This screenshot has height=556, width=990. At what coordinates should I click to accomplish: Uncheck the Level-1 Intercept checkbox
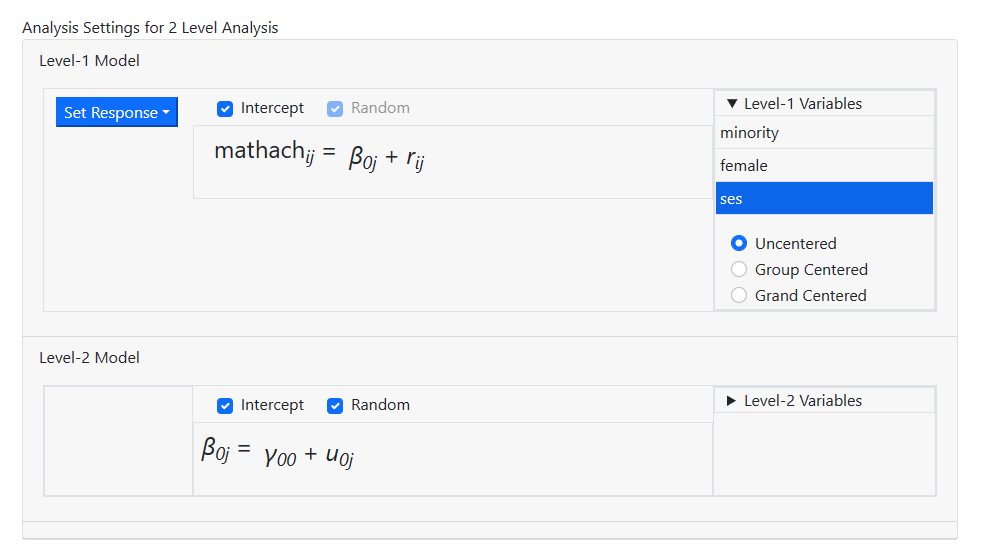tap(225, 108)
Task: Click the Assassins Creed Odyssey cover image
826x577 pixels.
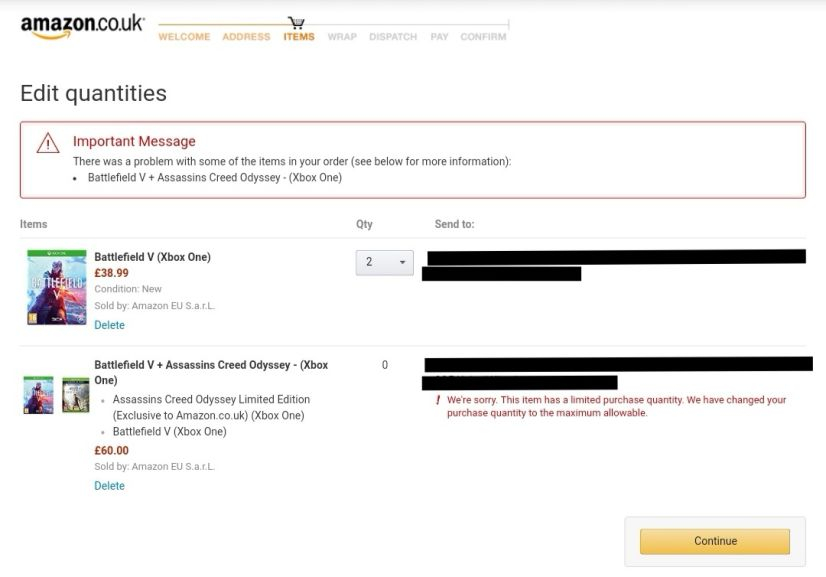Action: pos(76,395)
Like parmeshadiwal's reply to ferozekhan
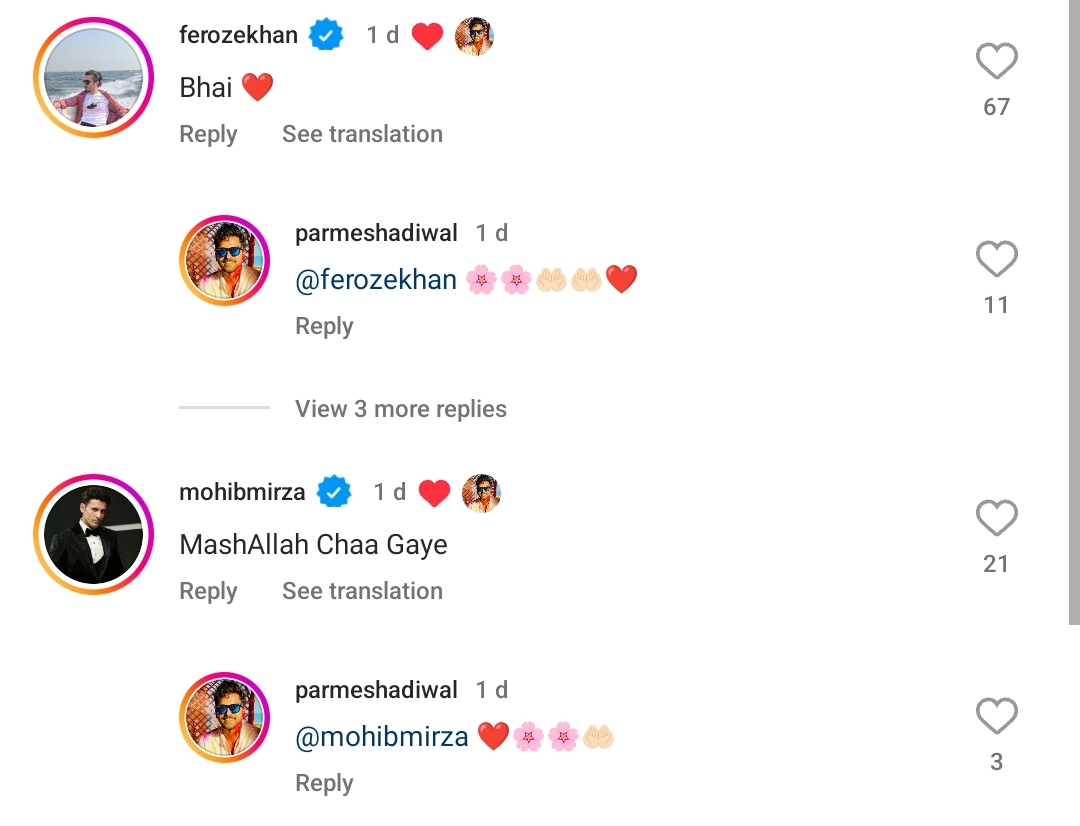 996,260

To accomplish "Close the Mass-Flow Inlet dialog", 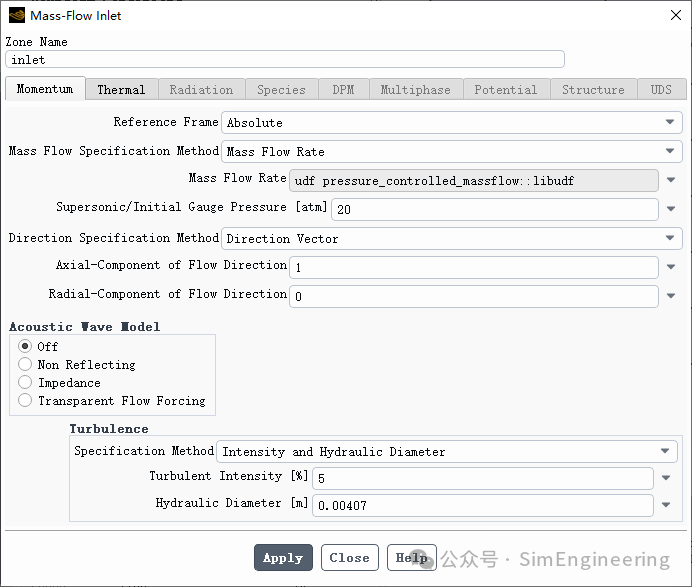I will [x=675, y=15].
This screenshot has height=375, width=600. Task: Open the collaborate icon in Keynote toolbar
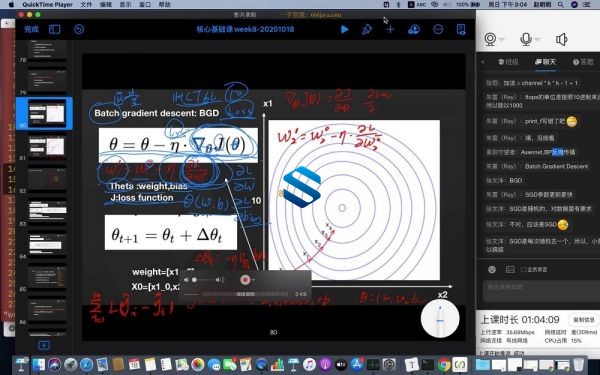pos(414,29)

#####

- Task to complete -
List each line of the items that contains the word "width", copying the whole line. Only matches in the same case count.

- Final result -
This screenshot has height=556, width=990. At what coordinates should I click to accomplish: Uncheck the Level-1 Intercept checkbox
This screenshot has height=375, width=600. Task: Open the collaborate icon in Keynote toolbar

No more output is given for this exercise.